The music has that certain magic that can help a child with academics, help them be more confident and expressive, help them get along better with others and help them improve their cognitive skills. For some children, particularly those with special needs, the magic of the music can mean this…and so much more!
Research, along with our own day-to-day experiences, has proven to us the power of music and its positive impact on children who have special needs. This program, started by music educator Don DeSimone and his wife Tiffany, who works in the public school system as a special needs aid, was originally designed for children with autism.
The Autism Research Institute notes that, “Music Therapy is particularly useful with autistic children owing in part to the nonverbal, non threatening nature of the medium.” Our personal experiences have proven this to be true. In fact, some of the children in our Rock The Spectrum program are content to have their teachers play music for them rather than play it themselves. The peace they achieve and the connection they make with their teacher through the language of music can be described to us in no other way but, “Magic.”
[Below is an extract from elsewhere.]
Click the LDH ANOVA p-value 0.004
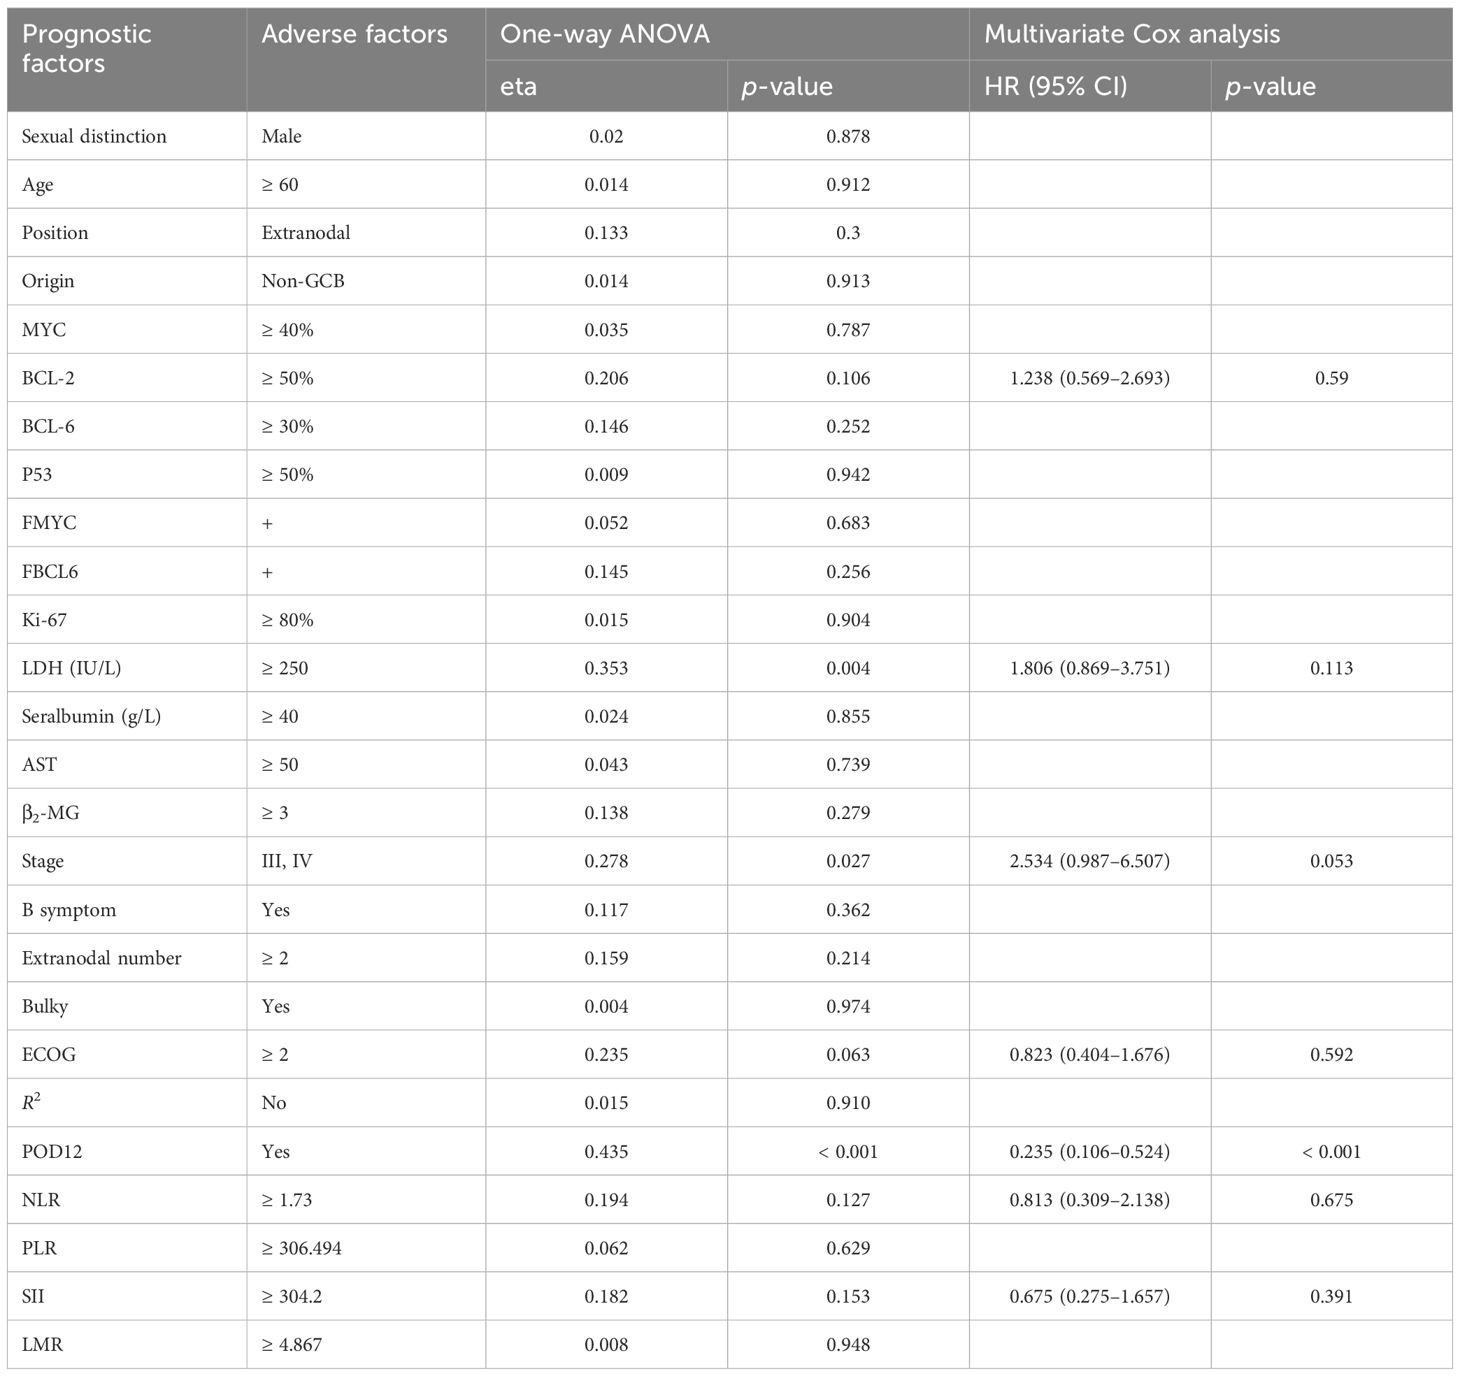 pyautogui.click(x=848, y=668)
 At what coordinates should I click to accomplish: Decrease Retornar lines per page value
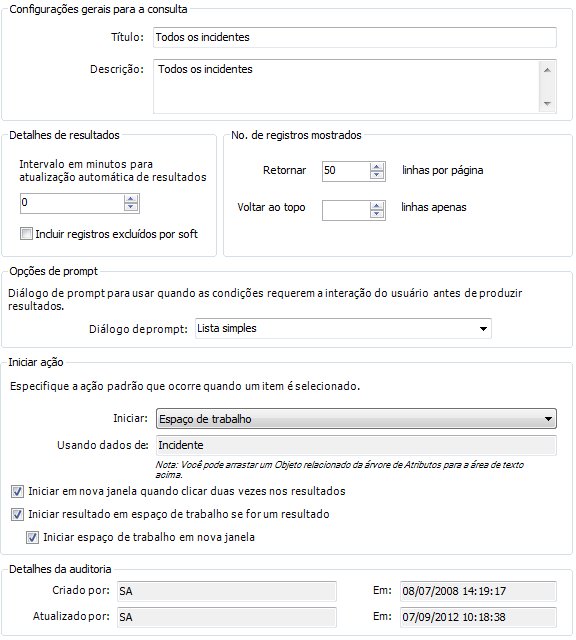pyautogui.click(x=377, y=175)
The Institute further notes that, “Music Therapy is particularly effective in the development and remediation of speech. The severe deficit in communication observed among autistic children includes expressive speech which may be nonexistent or impersonal.” Again our personal experiences support this claim. While it’s true that almost all the children we teach begin to speak more and become more assertive, it is also true that this pattern does not stop at the door of the autistic child, where its results are even more important and magical.
Finally, The Autism Research Institute notes that, “It has been noted time and again that autistic children evidence unusual sensitivities to music. Some have perfect pitch, while many have been noted to play instruments with exceptional musicality.” Once again, our personal experiences have borne out the position of The Institute. We have found that in many cases our students with autism excel at a pace that is faster than that of the overall student body.
There is plenty of research to suggest that music is a beneficial part of the lives of children with autism, which is why Rock The Spectrum was launched in the first place. However, it is the proof that we see in our day-to-day experiences that fill our hearts as reward for this program.
Further, we have come to find that music not only benefits children with autism; but our program now has several adult students reaping the benefits of the music. In addition, we have found that music is a benefit to those with other special needs. Students in our special needs classes are primarily autistic; however we also have in the program children with other special needs, some on the autism spectrum such as Prader Willi Syndrome and Asperger Syndrome, and others not necessarily on the spectrum such as Mental Retardation and Down Syndrome.
The story of any one of these students will touch your heart. For instance, there is the 9 year old girl with Prader Willi Syndrome who would come in and watch her older sister and younger brother take their lessons on guitar and drums respectively. One day we asked her if she would like to see our piano, and she sat down and pressed a few keys. A few weeks later she was willing to take a piano lesson; and the magic was evident immediately. It was also evident that her favorite thing to do was to play “songs”, where she would play a rhythm on the bass side of the piano while her instructor played a melody over it. The spiritual place she enters upon playing her “songs” is unquestionably a peaceful place for her. Since then, she has stuck with her piano lessons each week where her instructor and she trade off “teaching” and “playing songs.” She also practices regularly at home and now can find notes on the keyboard, play the C-Major scale, play chords and of course play her songs! In fact, one of the most magical nights in the history of Neighborhood Rock School came in 2010 during one of our Concerts To Save The Arts at her brother and sisters school, where she joined them on stage and played keyboard with the band in front of hundreds of appreciative fans.
Most of the children in the Rock The Spectrum program are taught for free. Those with the financial means sometimes choose to pay 50%; but the bottom line is that we at your Neighborhood Rock School hope to never allow money to come between a child with special needs and the magic of the music.